RESPONDENT: DIVISIONAL FOREST OFFICERBANKURA DIVISION & OTHERS

DATE OF JUDGMENT: 04/08/1964

BENCH: AYYANGAR, N. RAJAGOPALA BENCH: AYYANGAR, N. RAJAGOPALA GAJENDRAGADKAR, P.B. (CJ) WANCHOO, K.N. HIDAYATULLAH, M. SHAH, J.C.

CITATION:  1965 AIR  625            1965 SCR  (1)   1

ACT: West Bengal Estates Acquisition Act, 1953 (West Bengal Act 1 of 1954) as amended by West Bengal Act (25 of  1957)-Section 5(aa)Estates-Acquisition    of-Estates   and    rights    of intermediaries  in  estates  vesting  in  State  from   date specified  in notification by State Government Right to  cut zamindari  trees  granted by intermediary  to  third  person whether  would  also  vest in State  by  virtue  of  amended law--construction and validity of amendment.

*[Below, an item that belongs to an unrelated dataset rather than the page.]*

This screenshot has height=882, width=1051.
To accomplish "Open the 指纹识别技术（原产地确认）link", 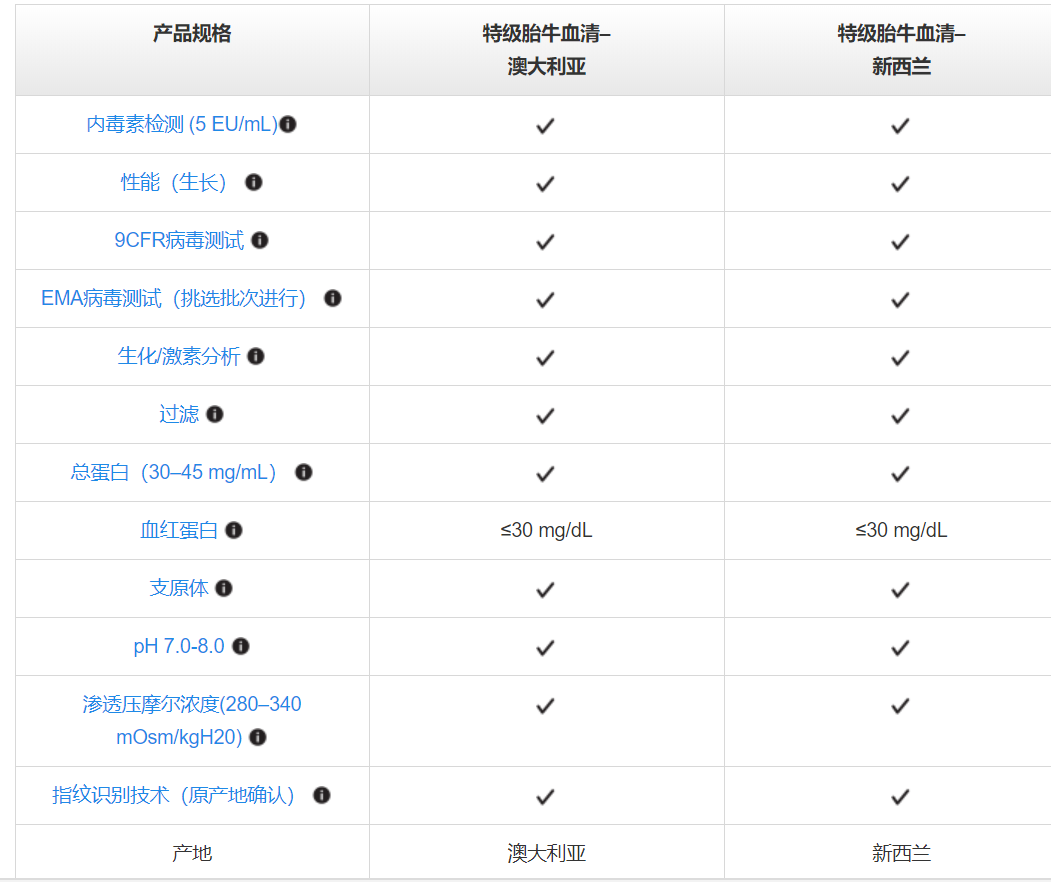I will point(176,796).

HEADNOTE: The  appellant had been granted by the Zamindar of  Simlapal in  West Bengal a right to cut trees in certain  forests  of the  zamindari.  The exercise of this right was  interrupted by  action taken against him under the West  Bengal  Private Forests  Act,  1948.  The appellant filed  a  writ  petition under  Article  226 of the Constitution of  India.   In  the meantime,  the  West Bengal Estates Acquisition  Act,  1953, (Act 1 of 1954) was passed.  This Act provided that from the date specified in a notification under section 4 of the Act, property  and  interests specified in section 5 of  the  Act would vest in the State Government.  According to the Forest Department  the right to cut trees enjoyed by the  appellant was  within  the  purview  of section  5  of  the  Act  and, therefore,  had  become  vested  in  the  State  Government. Certain decisions of the Calcutta High Court, however,  went against  this  interpretation; it was held  therein  that  a right  to  cut trees granted by an intermediary to  a  third person was not within the terms of section 5. Thereupon  the State Legislature of West Bengal passed Act 25 of 1957 which by  adding section 5(aa) to the Act provided that  upon  the due  publication of a notification under section 4,  on  and from the date of vesting, all lands in any estate  comprised in a forest together with all rights to trees therein or the produce  thereof  and held by an intermediary or  any  other person  shall,  notwithstanding  anything  to  the  contrary contained  in any judgment, decree or order of any Court  or Tribunal, vest in the State.  The appellant’s writ petition, coming  up for hearing after this amendment, was  dismissed.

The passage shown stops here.